So, a POD (“Plain Old Data”) is an object that can be manipulated as “just data” without worrying about complications of class layouts or user-defined semantics for construction, copy, and move. For example:

struct S0 { }; // a POD
struct S1 { int a; }; // a POD
struct S2 { int a; S2(int aa) : a(aa) { } }; // not a POD (no default constructor)
struct S3 { int a; S3(int aa) : a(aa) { } S3() {} }; // a POD (user-defined default constructor)
struct S4 { int a; S4(int aa) : a(aa) { } S4() = default; }; // a POD
struct S5 { virtual void f(); /* ... */ }; // not a POD (has a virtual function)

struct S6 : S1 { }; // a POD
struct S7 : S0 { int b; }; // a POD
struct S8 : S1 { int b; }; // not a POD (data in both S1 and S8)
struct S9 : S0, S1 {}; // a POD

For us to manipulate an object as “just data” (as a POD), the object must

• not have a complicated layout (e.g., with a vptr; (§3.2.3, §20.3.2),

• not have nonstandard (user-defined) copy semantics, and

• have a trivial default constructor.

Obviously, we need to be precise about the definition of POD so that we only use such optimizations where they don’t break any language guarantees.
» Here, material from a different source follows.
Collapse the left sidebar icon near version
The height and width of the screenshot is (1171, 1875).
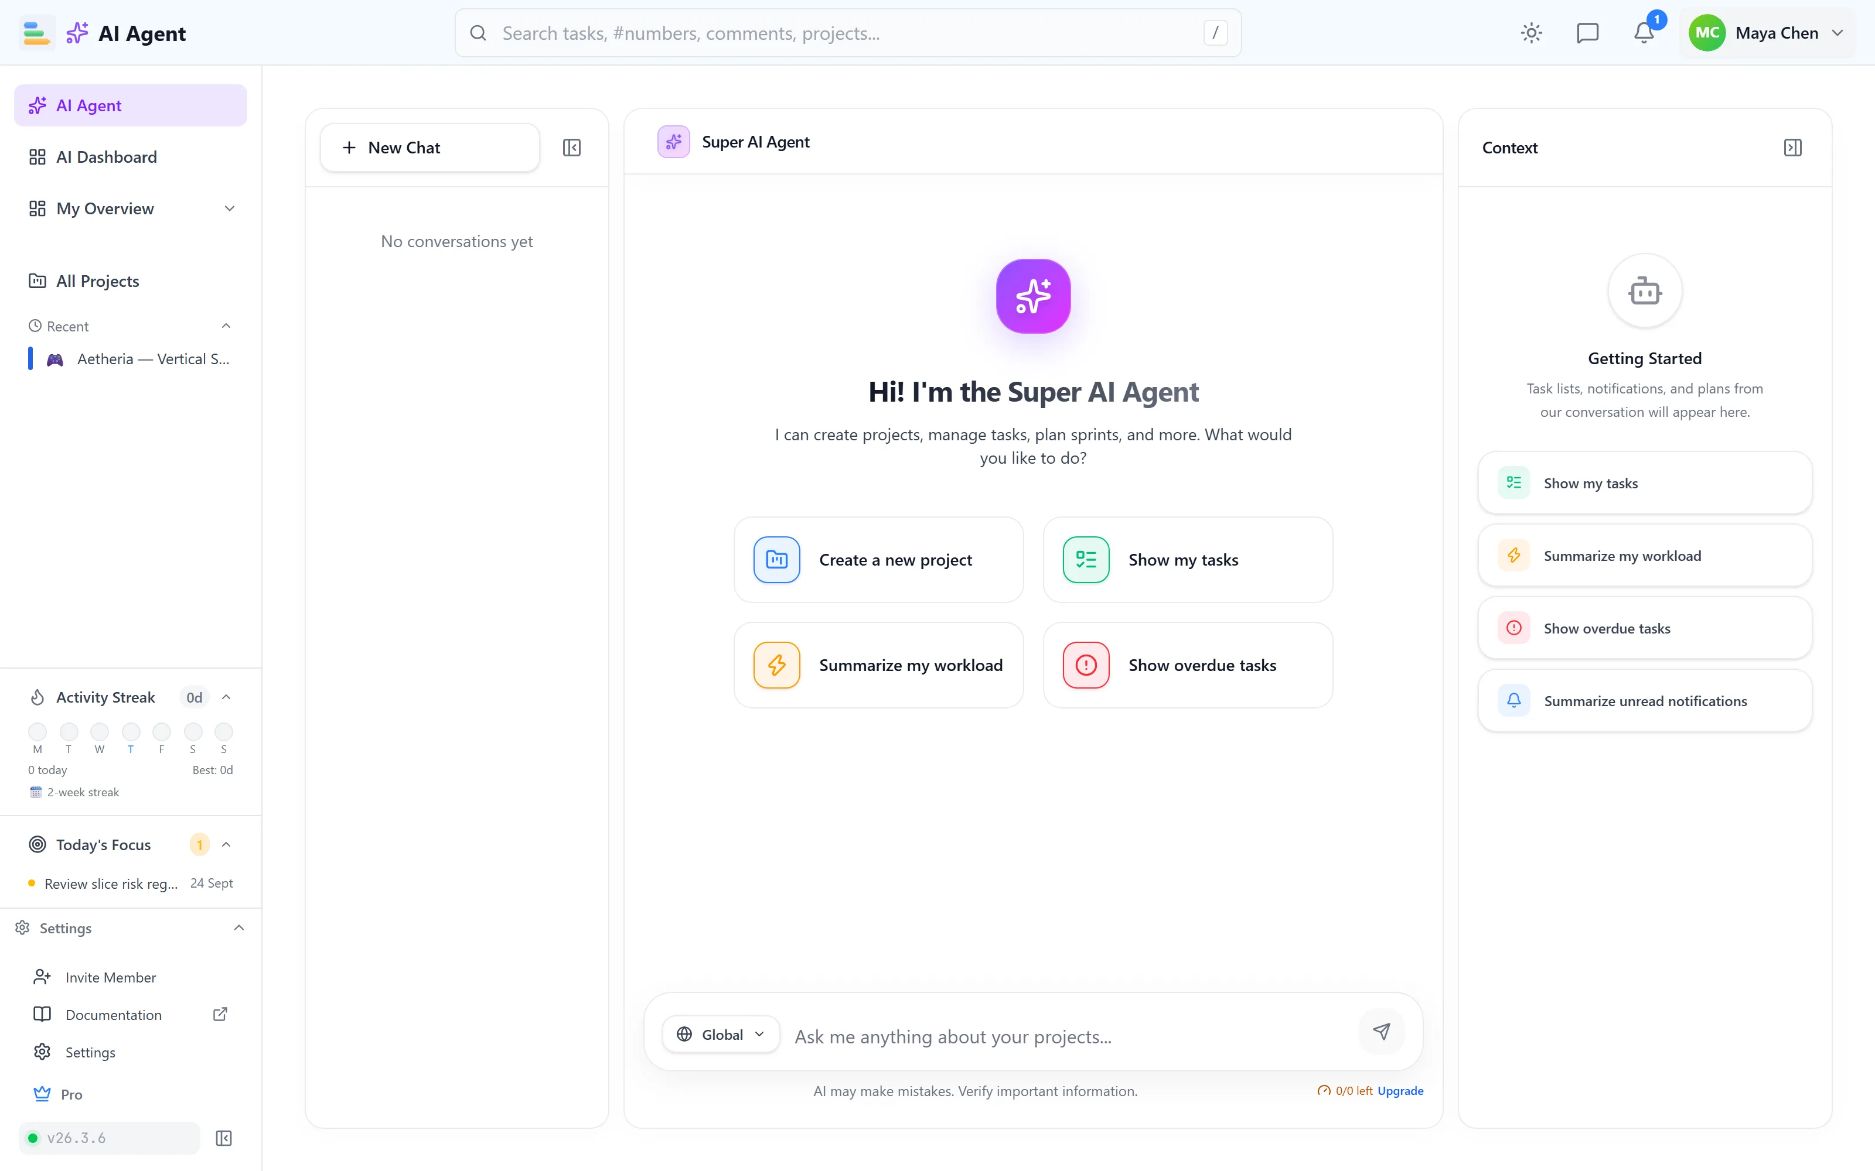(x=224, y=1138)
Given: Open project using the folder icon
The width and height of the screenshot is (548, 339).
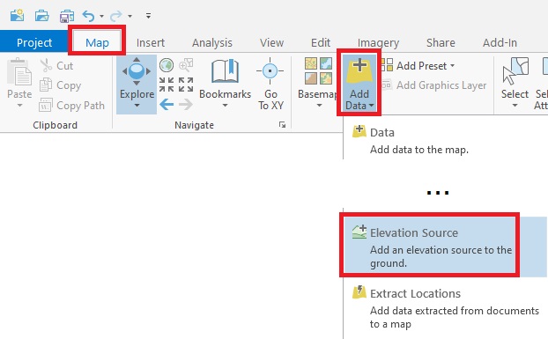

Formally (§iso.3.9, §iso.9), a POD object must be of

• a standard layout type, and

• a trivially copyable type,

• a type with a trivial default constructor.

A related concept is a trivial type, which is a type with

• a trivial default constructor and

• trivial copy and move operations

Informally, a default constructor is trivial if it does not need to do any work (use =default if you need to define one §17.6.1).
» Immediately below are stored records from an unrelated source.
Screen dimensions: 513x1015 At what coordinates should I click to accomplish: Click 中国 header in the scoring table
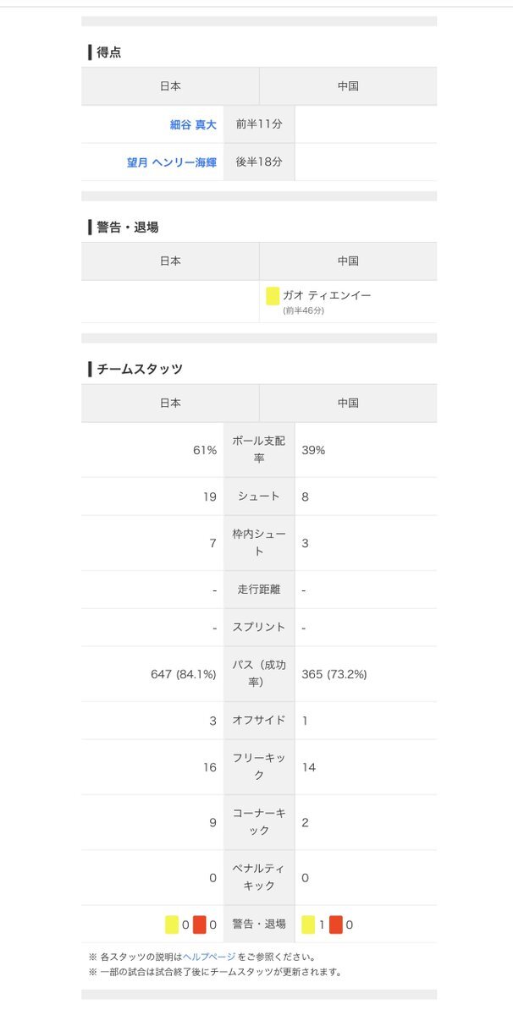(348, 86)
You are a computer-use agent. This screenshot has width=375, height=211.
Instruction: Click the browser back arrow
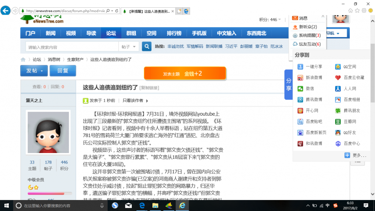[5, 11]
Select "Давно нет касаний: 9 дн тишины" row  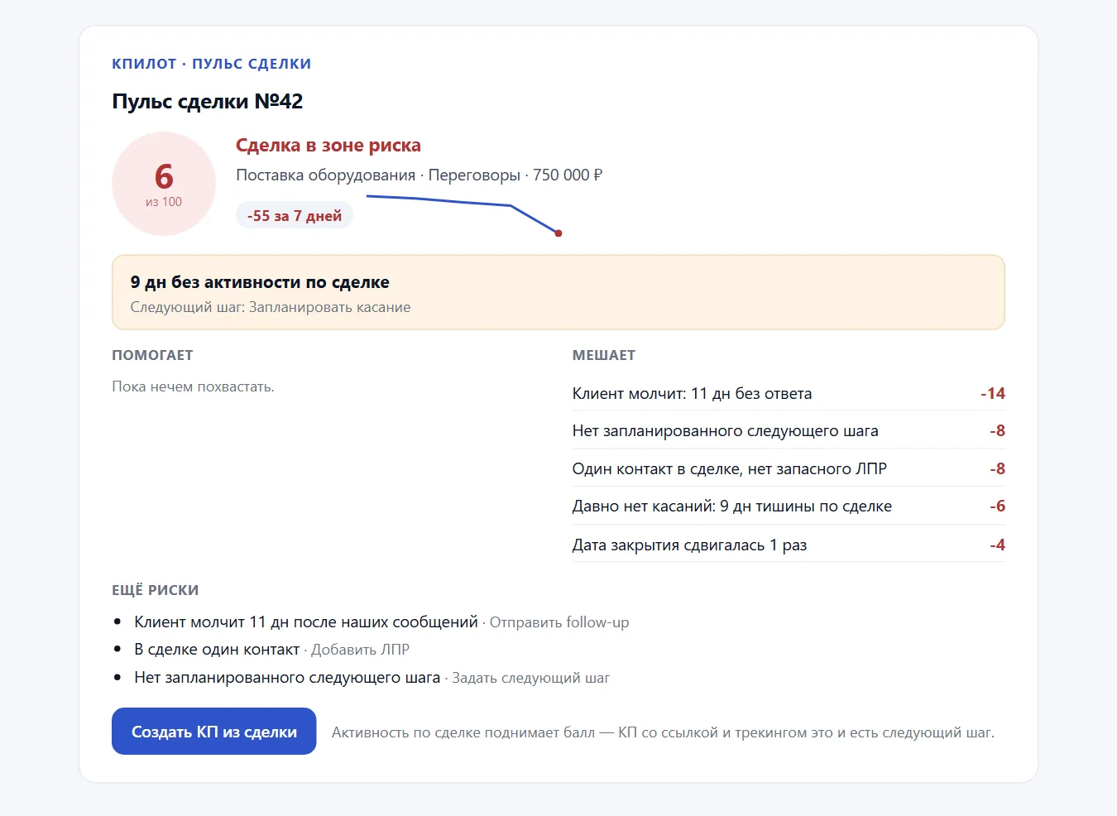789,506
A type has standard layout unless it

• has a non-static member or a base that is not standard layout,

• has a virtual function (§3.2.3, §20.3.2),

• has a virtual base (§21.3.5),

• has a member that is a reference (§7.7),

• has multiple access specifiers for non-static data members (§20.5), or

• prevents important layout optimizations

• by having non-static data members in more than one base class or in both the derived class and a base, or

• by having a base class of the same type as the first non-static data member.
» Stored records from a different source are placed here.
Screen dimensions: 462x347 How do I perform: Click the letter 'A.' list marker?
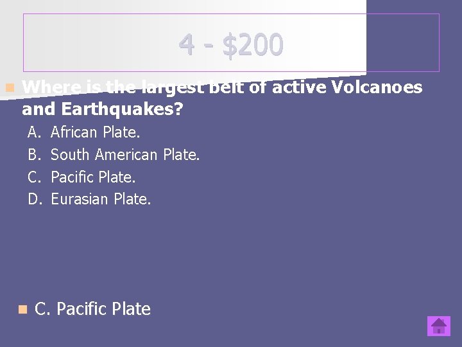[x=34, y=132]
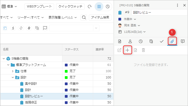
Task: Toggle the flag filter icon
Action: [x=45, y=28]
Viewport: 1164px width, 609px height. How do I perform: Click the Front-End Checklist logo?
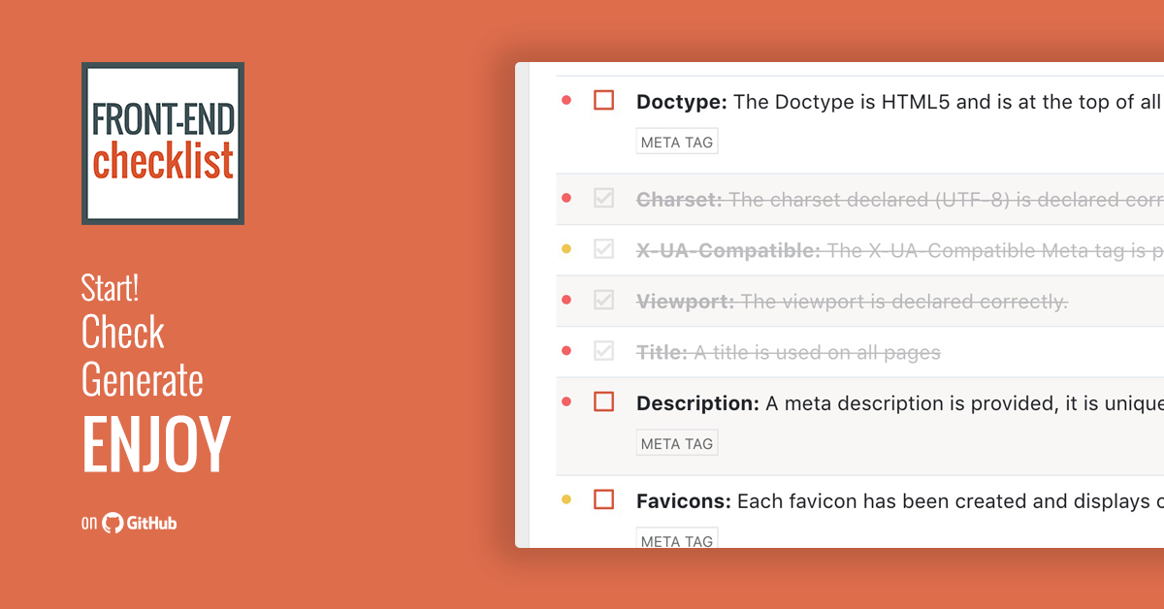click(162, 142)
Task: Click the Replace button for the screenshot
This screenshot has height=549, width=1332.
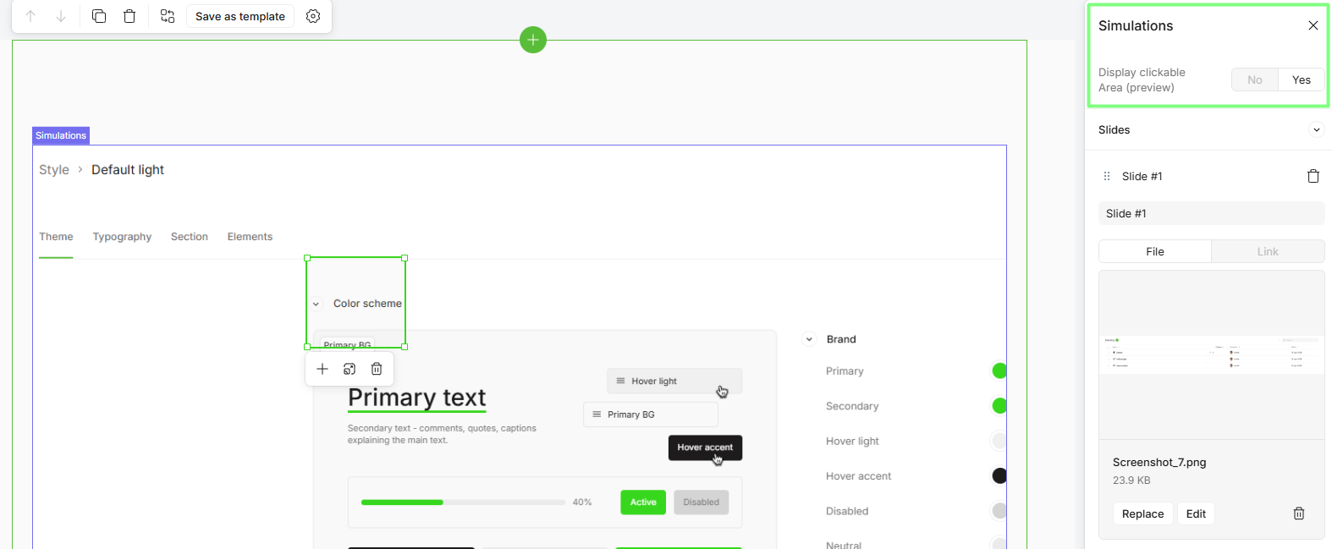Action: click(1142, 513)
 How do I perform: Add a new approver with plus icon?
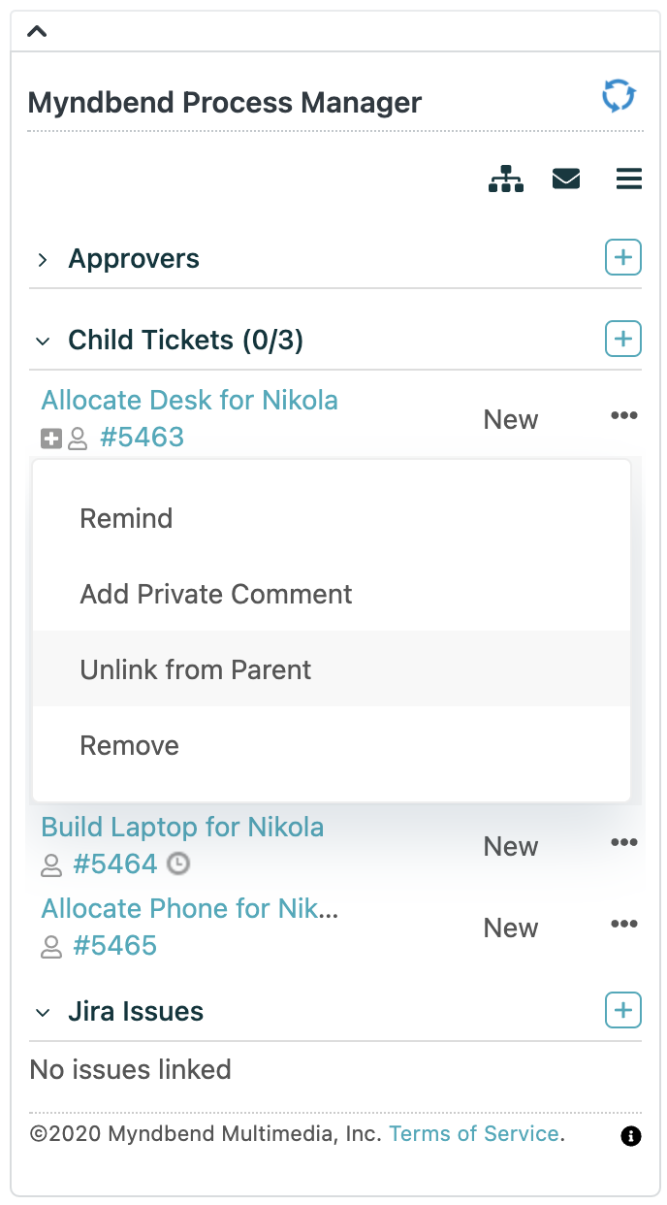coord(623,258)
Basically, a standard layout type is one that has a layout with an obvious equivalent in C and is in the union of what common C++ Application Binary Interfaces (ABIs) can handle.

A type is trivially copyable unless it has a nontrivial copy operation, move operation, or destructor (§3.2.1.2, §17.6). Informally, a copy operation is trivial if it can be implemented as a bitwise copy. So, what makes a copy, move, or destructor nontrivial?

• It is user-defined.

• Its class has a virtual function.

• Its class has a virtual base.

• Its class has a base or a member that is not trivial.

An object of built-in type is trivially copyable, and has standard layout. Also, an array of trivially copyable objects is trivially copyable and an array of standard layout objects has standard layout. Consider an example:

template<typename T>
void mycopy(T* to, const T*
from, int count);

I’d like to optimize the simple case where T is a POD. I could do that by only calling mycopy() for PODs, but that’s error-prone: if I use mycopy() can I rely on a maintainer of the code to remember never to call mycopy() for non-PODs? Realistically, I cannot. Alternatively, I could callstd::copy(), which is most likely implemented with the necessary optimization. Anyway, here is the general and optimized code:

template<typename T>
void mycopy(T* to, const T* from, int count)
{
if (is_pod<T>::value)
memcpy(to,from,count*sizeof(T));
else
for (int i=0; i!=count; ++i)
to[i]=from[i];
}

The is_pod is a standard-library type property predicate (§35.4.1) defined in <type_traits> allowing us to ask the question “Is T a POD?” in our code. The best thing about is_pod<T> is that it saves us from remembering the exact rules for what a POD is.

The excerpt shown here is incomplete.